I have a very strong feeling I’m not alone in this experience. While every writer is different, there are certain times in the development of a novel when we’re all sure our work is rubbish, and never mind how many great reviews or stellar sales figures we may have had for earlier books. Often it’s about a third to half of the way in – the soggy bit in the middle of the cake. But I think others, like me, experience major doubt towards the end of the project, even at the very point where the story has maximum momentum. This part is great. But what about that part? Maybe I should have written the whole thing in first person. Or in present tense. Maybe I didn’t research shipping lanes, or embroidery methods, or the genealogy of the kings of Meath quite as thoroughly as the story requires … Character A springs to life in every scene, but is Character B rather a cardboard cutout?

This is the time to be brave. To accept that our chosen profession has its ups and downs like any other, and that no matter how well we do artistically or commercially, we’ll never be completely satisfied. And that is probably as it should be, because as creative artists we can always learn. We can and should always strive to get better. It’s the time to start believing in ourselves, and in our capacity to grow.

Thank you, Katherine. I have Harry’s photo prominently displayed in the living room, and I do feel his wise presence in the house (he looks a little disapproving when the other dogs misbehave.) Wherever we go after death, I feel sure he will be waiting for me there.

It interests me that you’ve mentioned my post being transparent and David called it disarmingly candid. An excellent topic for a future WU post, perhaps by someone other than myself, would be the divide between the authorial persona – the one we project to the public, our readers, the media, our editors, agents and publishers – and the real person underneath, often a lot less confident and positive. I’ve become increasingly uncomfortable with the need to present the face of self-belief and positivity in every interaction with the public. It feels like less than the truth sometimes.
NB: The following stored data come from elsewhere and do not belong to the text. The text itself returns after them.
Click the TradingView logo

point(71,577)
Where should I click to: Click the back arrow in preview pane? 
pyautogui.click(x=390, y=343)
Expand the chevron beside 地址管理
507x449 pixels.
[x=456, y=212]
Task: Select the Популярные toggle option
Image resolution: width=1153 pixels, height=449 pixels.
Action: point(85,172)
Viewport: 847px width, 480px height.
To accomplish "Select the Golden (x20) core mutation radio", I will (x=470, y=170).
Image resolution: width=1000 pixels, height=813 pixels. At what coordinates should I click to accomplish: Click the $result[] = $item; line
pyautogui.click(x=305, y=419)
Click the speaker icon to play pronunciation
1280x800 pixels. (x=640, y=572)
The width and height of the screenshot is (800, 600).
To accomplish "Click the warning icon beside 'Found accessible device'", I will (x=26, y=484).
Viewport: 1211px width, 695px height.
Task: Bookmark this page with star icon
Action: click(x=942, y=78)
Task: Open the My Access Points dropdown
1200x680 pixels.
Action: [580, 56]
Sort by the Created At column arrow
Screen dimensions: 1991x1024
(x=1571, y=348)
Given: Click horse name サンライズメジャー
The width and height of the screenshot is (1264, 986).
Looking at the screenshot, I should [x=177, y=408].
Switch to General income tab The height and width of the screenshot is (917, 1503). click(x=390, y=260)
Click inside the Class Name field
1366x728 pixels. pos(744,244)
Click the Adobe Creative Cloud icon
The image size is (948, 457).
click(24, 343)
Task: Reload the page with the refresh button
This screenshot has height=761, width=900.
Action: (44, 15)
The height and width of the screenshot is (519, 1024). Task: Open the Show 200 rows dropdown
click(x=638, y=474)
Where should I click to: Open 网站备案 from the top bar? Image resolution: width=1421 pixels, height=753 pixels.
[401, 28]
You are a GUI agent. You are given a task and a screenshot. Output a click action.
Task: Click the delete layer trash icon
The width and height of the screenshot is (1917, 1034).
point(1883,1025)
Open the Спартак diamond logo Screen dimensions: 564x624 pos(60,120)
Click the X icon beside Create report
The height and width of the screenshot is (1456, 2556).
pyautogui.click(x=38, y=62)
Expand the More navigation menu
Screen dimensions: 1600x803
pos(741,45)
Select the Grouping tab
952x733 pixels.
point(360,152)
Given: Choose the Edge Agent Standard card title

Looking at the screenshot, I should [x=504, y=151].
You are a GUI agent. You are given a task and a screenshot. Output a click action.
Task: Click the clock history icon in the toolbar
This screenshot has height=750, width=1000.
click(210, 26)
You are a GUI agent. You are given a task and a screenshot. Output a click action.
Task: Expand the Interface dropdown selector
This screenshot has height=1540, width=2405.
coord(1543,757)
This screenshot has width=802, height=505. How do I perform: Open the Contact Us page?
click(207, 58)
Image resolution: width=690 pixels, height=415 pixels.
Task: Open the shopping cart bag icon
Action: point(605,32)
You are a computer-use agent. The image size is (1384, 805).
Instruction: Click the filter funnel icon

I think the answer is to build the talk or blog or whatever around something we feel genuinely excited about. I did a presentation at a library last night, focused on traditional storytelling and its influence on my work, and read aloud a passage I knew was good from my work in progress (it included snatches of song.) Very positive response from the audience, a mixed group of library patrons not all of whom were already readers of my work, and lots of book sales.